Fatty salió disparado. Sabía muy bien dónde estaba la calle del Sauce. Buscó el número nueve y se acercó a la puerta. Era una casita sucia y abandonada. Llamó a la puerta de madera.
—¡Adelante! —dijo la voz de la señora Cockles—. Oh, es usted, señorito Federico. Bueno, mi hermana dice que no quiere enseñarle la carta. Ella dice que no debe leerla nadie más que yo y la policía. Y no niego que tiene razón ahora que la he leído.
Fatty tuvo una amarga desilusión.
—¡Oh, caramba! —exclamó—. Debieran dejarme echarle un vistazo. He visto todas las demás.

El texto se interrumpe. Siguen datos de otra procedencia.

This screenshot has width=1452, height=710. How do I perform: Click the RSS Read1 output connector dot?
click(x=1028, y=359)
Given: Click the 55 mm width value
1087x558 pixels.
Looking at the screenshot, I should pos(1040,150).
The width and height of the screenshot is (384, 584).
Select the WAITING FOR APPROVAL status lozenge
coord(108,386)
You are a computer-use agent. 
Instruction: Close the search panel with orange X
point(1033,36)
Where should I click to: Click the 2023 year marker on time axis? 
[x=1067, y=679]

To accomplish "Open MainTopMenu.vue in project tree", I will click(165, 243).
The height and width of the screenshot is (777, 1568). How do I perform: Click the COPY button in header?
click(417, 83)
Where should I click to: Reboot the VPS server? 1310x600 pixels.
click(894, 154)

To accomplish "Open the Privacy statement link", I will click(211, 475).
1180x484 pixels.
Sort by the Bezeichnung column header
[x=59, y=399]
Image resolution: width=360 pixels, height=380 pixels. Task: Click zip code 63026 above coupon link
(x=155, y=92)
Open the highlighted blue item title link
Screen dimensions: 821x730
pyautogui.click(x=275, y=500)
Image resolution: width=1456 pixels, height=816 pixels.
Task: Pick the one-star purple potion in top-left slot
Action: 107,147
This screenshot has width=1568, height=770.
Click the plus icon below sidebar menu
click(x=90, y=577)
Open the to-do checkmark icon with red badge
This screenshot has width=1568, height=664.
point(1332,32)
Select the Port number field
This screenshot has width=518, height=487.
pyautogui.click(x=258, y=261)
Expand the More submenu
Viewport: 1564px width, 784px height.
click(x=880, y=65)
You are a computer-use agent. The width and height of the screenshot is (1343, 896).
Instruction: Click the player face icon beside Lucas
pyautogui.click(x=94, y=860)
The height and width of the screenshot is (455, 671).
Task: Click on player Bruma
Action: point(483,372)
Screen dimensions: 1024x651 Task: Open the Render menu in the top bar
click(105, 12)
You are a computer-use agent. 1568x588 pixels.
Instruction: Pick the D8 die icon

Vamos, sea buena y déjemela ver.
La hermana de la señora Cockles era una mujer gorda y desaliñada, que respiraba trabajosamente por la boca y hablaba con la nariz.
—No es lectura apropiada para un niño —dijo—. ¡Es una carta llena de odio, y sin una palabra de verdad!
—¡No soy un niño! —exclamó Fatty irguiéndose cuanto pudo—. Puede usted confiarme la carta y no diré una palabra a nadie. Yo... er... estoy investigando el caso, ¿comprende?
La señora Cockles estaba muy impresionada, pero seguía de acuerdo con su hermana en que no debía leer la carta. Naturalmente que a Fatty no le interesaba su contenido... pero deseaba ardientemente ver la letra y, claro está, el sobre.
—Bueno... ¿No podría enseñarme el sobre? —preguntó—. Con eso me basta.
Ni la señora Cockles ni su hermana encontraron razón para que no viera el sobre y se lo entregaron. Fatty lo examinó cuidadosamente para ver el matasellos.
¡Pero no lo había! ¡No llevaba sello, ni matasellos! Fatty estaba sorprendido.
—Pero... ¡si no ha venido por correo! —exclamó.
—Yo nunca lo dije —replicó la señora Lamb—. Llegó esta mañana muy temprano... a eso de las seis y media, según creo. Oí que echaban algo por debajo de la puerta, pero tenía mucho sueño para levantarme. Así que no la cogí hasta las ocho y media... y me trastorné tanto que envié a buscar a la señora Cockles. Y tú viniste en seguida, ¿no es verdad, Kate?
—Pues claro —dijo la señora Cockles—. Sólo me detuve para decírselo al señor Goon. No tardará en venir para echar también un vistazo a la carta.